● **Selected extract**:

◇ ◇ ◇

What if Heathcliff Married Cathy? Throws a different viewpoints

“I have not broken your heart - you have broken it; and in breaking it, you have broken mine.”  Emily Brontë, Wuthering Heights

Viewpoint in the Story

by Amber Duivenvoorden




Moffett and McElheny posit that ‘what a short story is about, is partly a question of how it is told’. It is the story’s form that expresses the author’s intention, the  meaning ‘beneath the content’. Depending on its viewpoint for instance, a story could have another interpretation, the story of Wuthering Heights would be entirely different if told from the perspective of Heathcliff, rather than from Earnshaw’s and Nelly Dean’s. For instance, it is from Nelly Dean that we learn that Heathcliff had been listening to Cathy’s speech about Linton’s proposal and that he had only heard
 ‘Catherine say it would degrade her to marry him, and then stayed to hear no further’.

◇ ◇ ◇

● **Collected material**:
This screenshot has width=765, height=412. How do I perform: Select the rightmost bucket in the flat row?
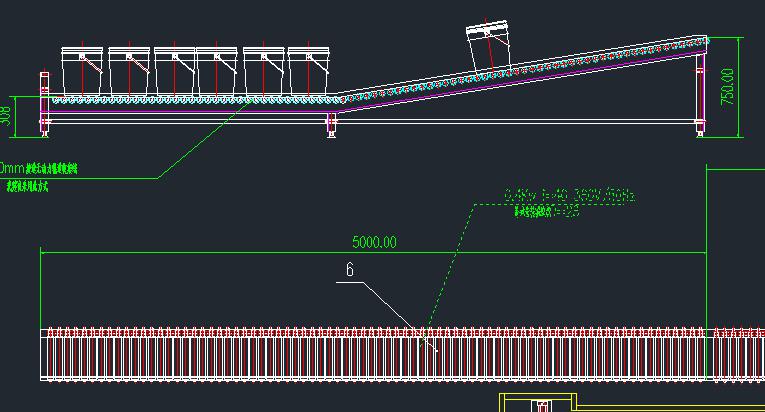pyautogui.click(x=309, y=70)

◇ ◇ ◇

● **Tasks to carry out**:
1. Which real people, as opposed to fictional characters, are named in the excerpt on viewpoint in Wuthering Heights? List all of them.
2. Extend the excerpt on viewpoint in Wuthering Heights, picking up right after its final quoted line.

● **Results for the exercise**:
1. Emily Brontë, Amber Duivenvoorden, Moffett, McElheny

2.
If the reader had been given Heathcliff’s perspective, then they might have been allowed to see a vulnerability in him which would have allowed them to empathize with his pain and loss. Instead the reader only knows that he leaves Wuthering Heights and that because of his swift departure, 
“Catherine would not be persuaded into tranquility. She kept wandering to and fro, from the gate to the door, in a state of agitation” and then went outside in the storm, ‘calling at intervals, and then listening, and then crying outright’. 
The reader is also kept in the dark regarding Heathcliff’s life away from Wuthering Heights and the truth around acquiring his fortune. A detailed account of his personal tribulations would have given more insight into his character and into why he came back so resolute in getting revenge and in wrecking the lives of the people he grew up with. Instead, the reader can only wonder at Heathcliff’s character and where he truly came from, what he felt and what happened to him in the intervening years. 

Would Heathcliff have married if he had his say?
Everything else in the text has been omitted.